Kaempferol was also found to increase the levels of proapoptotic enzymes and proteins, such as cleaved caspase-9, -7, -3, p21, p53, Bax, PARP, and p-ATM, [113] and decrease the levels of antiapoptotic proteins Bcl-2, polo-like kinase 1 (PLK-1), pAKT, phosphorylated insulin receptor substrate 1 (pIRS-1), phosphorylated mitogen-activated protein kinase (pMEK)1/2, cyclin-dependent kinase 1 (CDK1), cyclins A, B, D1, and E, and cathepsin D [116,120]. When compared to non-TNBC cells (control), kaempferol reduced cell migration and invasion stages in TNBC cells. This is explained by the downregulation of RhoA and activation of Rac1 in TNBC cells, as well as the activation of human epidermal growth factor receptor-2 (HER2)-silencing, as well as SK-BR-3 and ER/PR-silencing in non-TNBC cells [117], indicating that kaempferol’s antiproliferative action is triggered via the ER-dependent pathway, which mediates cellular processes such as development, differentiation, and proliferation [113].
Furthermore, kaempferol has been reported to dramatically stimulate mitogen-activated protein kinase (MAPK) cascades, which are critical signaling pathways involved in the control of normal cell proliferation, survival, and differentiation.

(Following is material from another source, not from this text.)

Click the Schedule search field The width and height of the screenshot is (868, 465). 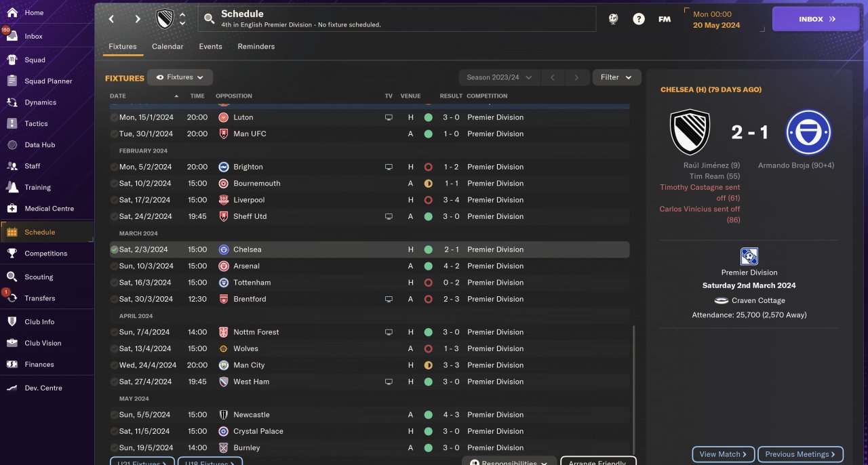397,19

Indeed, kaempferol has been demonstrated to activate extracellular signal-regulated kinase (ERK), as well as MEK1 and ELK1, while inhibiting EMT and metastasis. When the MAPK signaling pathway is triggered, it activates the transcription factor activator protein-1 (AP-1), cathepsin B and D, and MMP-2 and -9, which inhibit cell adhesion, migration, and invasion, respectively [121,122,123]. In addition, kaempferol has been shown to lower glucose transporter 1 (GLUT1) mRNA levels and prevent the uptake of (3)H-deoxy-D-glucose ((3)H-DG) and monocarboxylate transporter 1 (MCT1), resulting in extracellular lactate accumulation [115] and eventually apoptotic cell death in TNBC cells [113].

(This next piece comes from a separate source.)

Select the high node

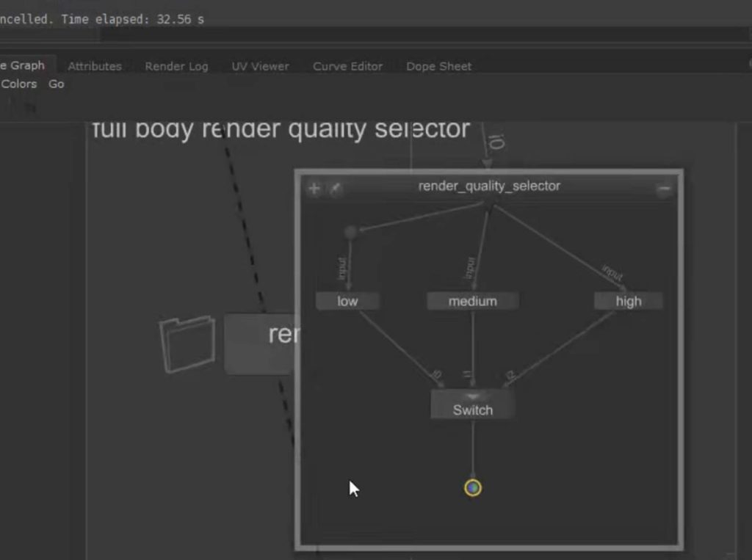(629, 301)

Kaempferol significantly reduces MDA-MB-231 cell invasion and inhibits matrix metalloproteinase-3 (MMP-3) activity. The hydrolytic activity of MMP-3 casein and the capacity of breast cancer cells to invade are both significantly reduced by kaempferol. Moreover, kaempferol was shown to prevent matrix metalloproteinase-related breast cancer cell invasion. By inhibiting the PKC/MAPK/AP-1 cascade and, in turn, MMP-9 production and activity, kaempferol prevents the invasion of cancer cells [124].

2.17. Icariin

Icariin is a prenylated flavanol glycoside that is extracted from the medicinal plant Herba epimedii. It has been reported to have a wide variety of pharmacological effects including aphrodisiac, antidepressant, osteogenic, and cardiovascular protectant. Additionally, it has immunomodulatory activities [125]. It has been found that icariin may act as an efficient NF-B inhibitor, which enhanced Fanconi anaemia hematopoietic stem cell function and reduced murine lupus nephritis [126,127].

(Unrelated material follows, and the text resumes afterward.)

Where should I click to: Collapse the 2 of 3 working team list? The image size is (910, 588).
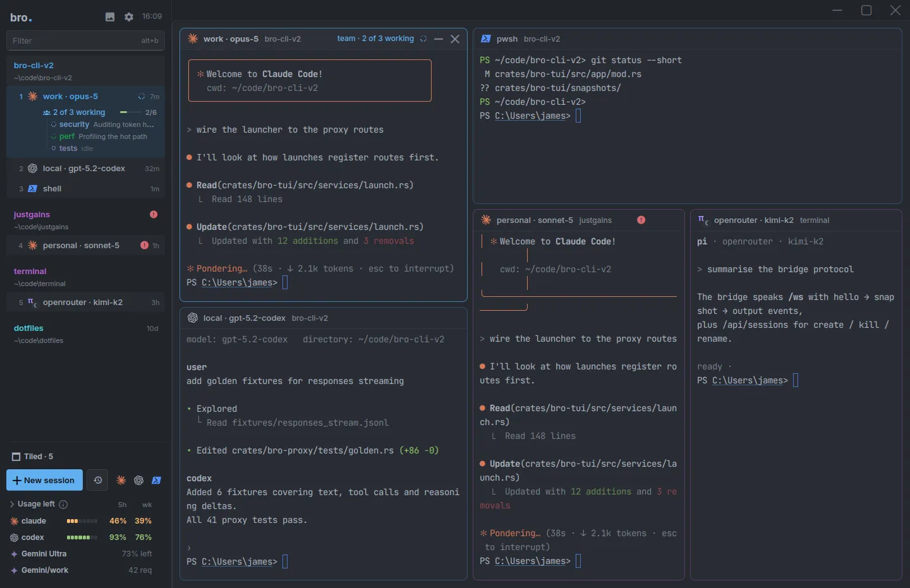74,112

Studies conducted in recent years have shown that icariin inhibits growth of cancer cells in many different types of tumors, including osteosarcoma, prostate, lung, and gastric cancer cells [125]. However, the role of icariin in breast cancer and the molecular pathways that are connected to it has not yet been elucidated. Since NF-B is involved in breast cancer, it is proposed that icariin would be a good candidate in treating breast cancer [125].
The tumor microenvironment (TME) is a multifaceted biosphere that is made of immunological, stromal, and malignant cells [128]. Icariin was reported to suppress the immune microenvironment in breast cancer models, which resulted in the production of antitumor effects, according to a number of studies. Indeed, icariin was reported to increase SIRT6 expressions, reduce PD-L1 levels, and inhibit the expression of nuclear NF-B p65 in 4T1 tumors [125].
On the surface of cancer cells, a protein called programmed cell death-ligand 1 (PD-L1) is present, which is essentially an inhibitory molecule. It does damage by attaching itself to a protein called programmed death 1 (PD-1) that is found on immune cells and then prevents the activation of the immune system as a result of this interaction. In addition, it has also been shown that abnormal activation of the NF-kB signaling pathway further begins the PD-1/PD-L1 signaling pathway, which ultimately results in immune evasion by the tumor in TNBC cells via icariin treatment [129].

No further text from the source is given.